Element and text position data
[Begin]
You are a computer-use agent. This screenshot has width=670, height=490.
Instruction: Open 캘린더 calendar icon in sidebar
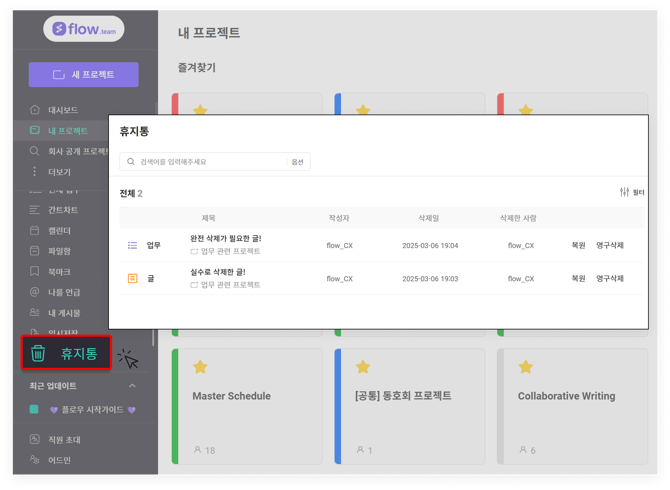pyautogui.click(x=35, y=230)
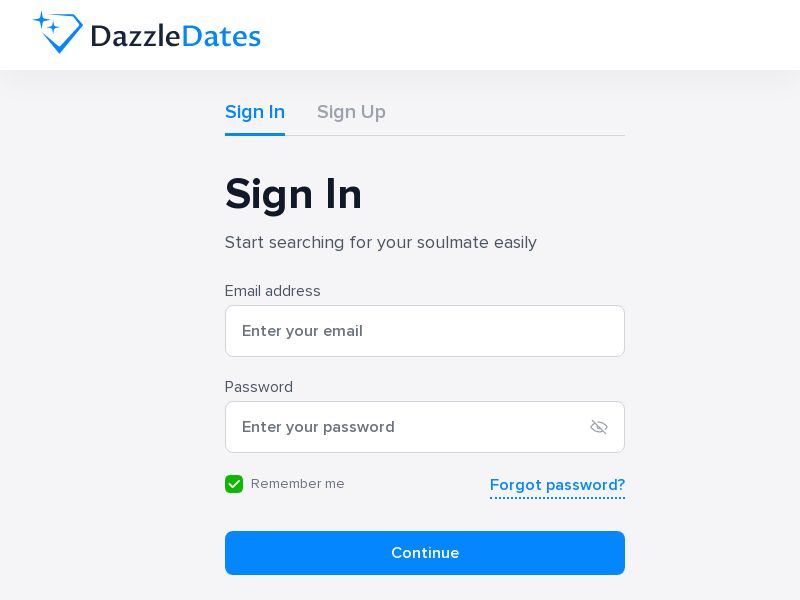Open the Forgot password page
Viewport: 800px width, 600px height.
[557, 485]
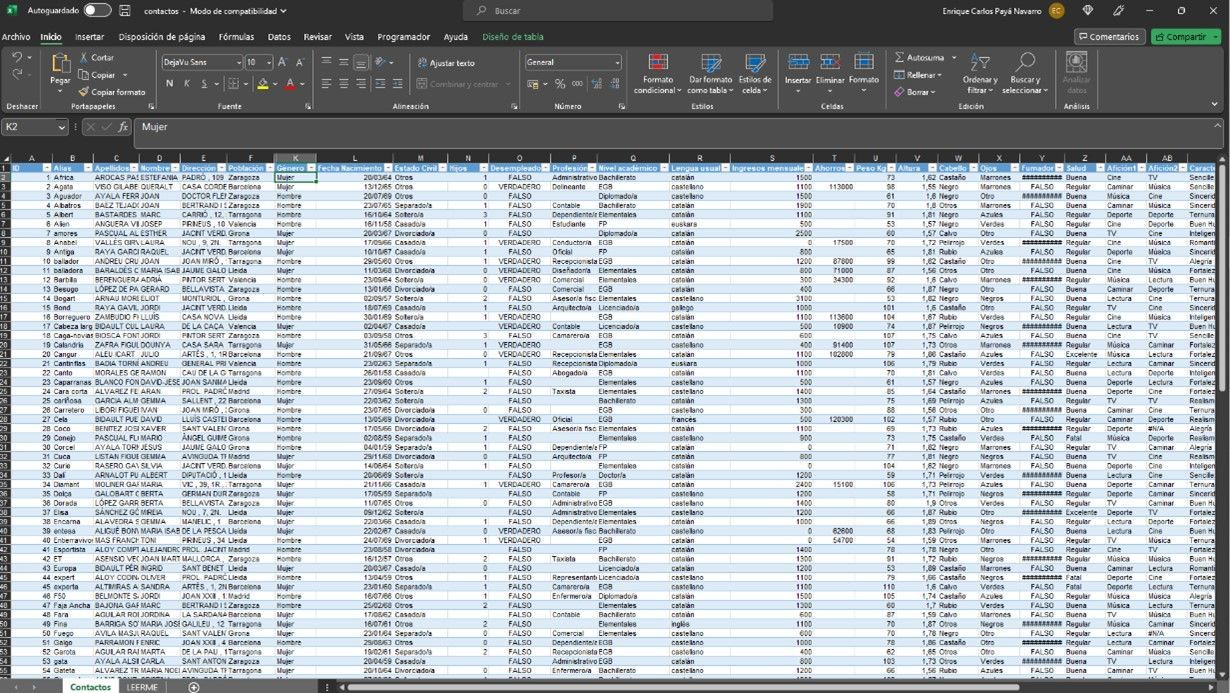Switch to the LEERME sheet tab
The width and height of the screenshot is (1230, 693).
coord(143,687)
[End]
= Exercise task =
Copy out all of the data above word for word, leaving out the pictures.

= Problem solution =
You are a computer-use agent. This screenshot has width=670, height=490.
Instruction: Open 캘린더 calendar icon in sidebar
pyautogui.click(x=35, y=230)
Open the Forgot password page
Viewport: 800px width, 600px height.
[557, 485]
Switch to the LEERME sheet tab
The width and height of the screenshot is (1230, 693).
coord(143,687)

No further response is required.